Paul Marie Théodore Vincent d’Indy was born in Paris into an aristocratic family of royalist and Catholic persuasion. He had piano lessons from an early age from his paternal grandmother, who passed him on to Antoine François Marmontel and Louis Diémer. From the age of 14 he studied harmony with Albert Lavignac. At age 19, during the Franco-Prussian War, he enlisted in the National Guard, but returned to musical life as soon as the hostilities were over. The first of his works he heard performed was a Symphonie italienne, at an orchestral rehearsal under Jules Pasdeloup; the work was admired by Georges Bizet and Jules Massenet, with whom he had already become acquainted.
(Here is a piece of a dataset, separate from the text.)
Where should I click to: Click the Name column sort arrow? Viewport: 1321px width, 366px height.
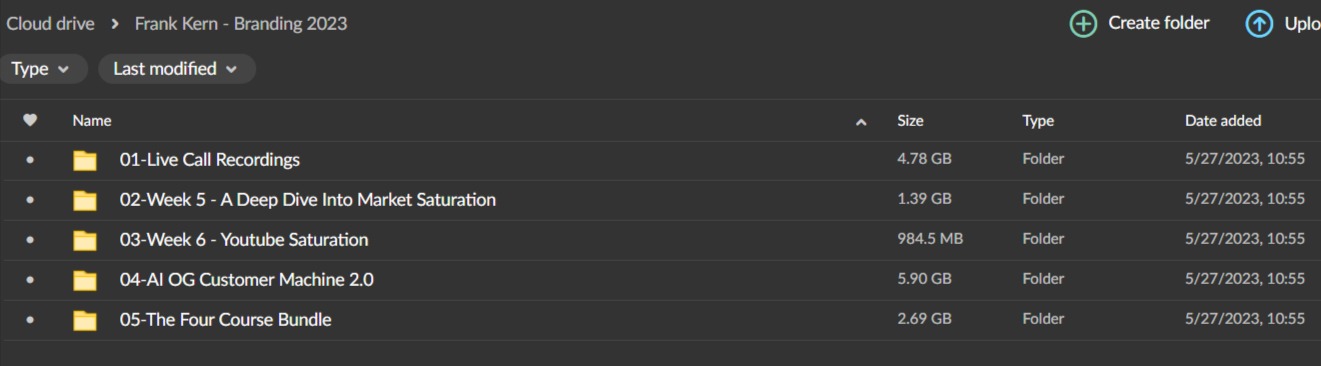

On the advice of Henri Duparc, he became a devoted student of César Franck at the Conservatoire de Paris. As a follower of Franck, d’Indy came to admire what he considered the standards of German symphonism.

In the summer of 1873 he visited Germany, where he met Franz Liszt and Johannes Brahms. On 25 January 1874 his overture Les Piccolomini was performed at a Pasdeloup concert, sandwiched between works by Bach and Beethoven. Around this time he married one of his cousins. In 1875 his symphony dedicated to János Hunyadi was performed. That same year he played a minor role – the prompter – at the premiere of Bizet’s opera Carmen. In 1876 he was present at the first production of Richard Wagner’s Ring Cycle at Bayreuth. This made a great impression on him and he became a fervent Wagnerite. In 1878 d’Indy’s symphonic ballad La Forêt enchantée was performed.

The text is reprinted from the Mahler Foundation where more information about the composer can be found. The image is reprinted from Last.fm.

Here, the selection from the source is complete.